Perhaps you need to get "Flap Your Wings" also by PD Eastman which is about a mama and daddy bird who raise a crocodile. :) We love that book.

Julie said...

Oops, I meant to post a link to it: http://www.amazon.com/Flap-Your-Wings-Beginner-Books/dp/0375802436/ref=sr_1_8?ie=UTF8&qid=1291251562&sr=8-8

a Tonggu Momma said...

Actually, I think this is an excellent point, one I had not thought of as it pertains to those books. Personally, I think it would be fine to keep them around if you also added some other books to your library. The one mentioned above, and maybe also "A Mother for Choco" and "Guji, Guji." Then you'd have several books that depict both themes using animals - looking like your parents and NOT looking like your parents.

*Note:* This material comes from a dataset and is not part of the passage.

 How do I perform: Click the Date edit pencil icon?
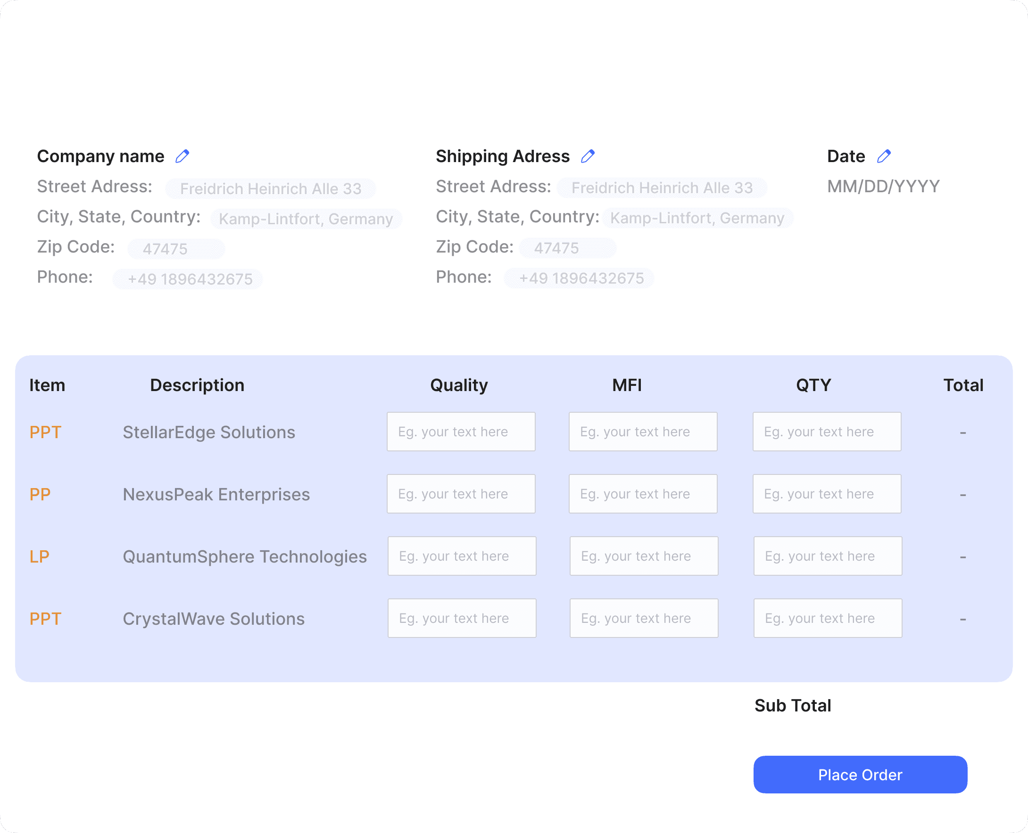point(883,156)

Reading both types might help teach that what is typical is typical... but being atypical doesn't mean something bad. If that makes sense?

Cedar said...

Great ideas! That means I have some books to buy, not ones to discard. That makes me happy; much more fun! Plus I know anticipating all unintentional messages is impossible. I think it will be easier to build up by giving intentional messages than to spend my energy on guarding against unintentional. We'll still read our books with a critical eye, but I'm glad there is another solution than discarding everything potentially hurtful (clearly hurtful is another story). I'd rather my children learn the facts of this world from me than on their own. Thanks! My husband will be glad. He says none of our children match each other but that the loss bird is just really sad.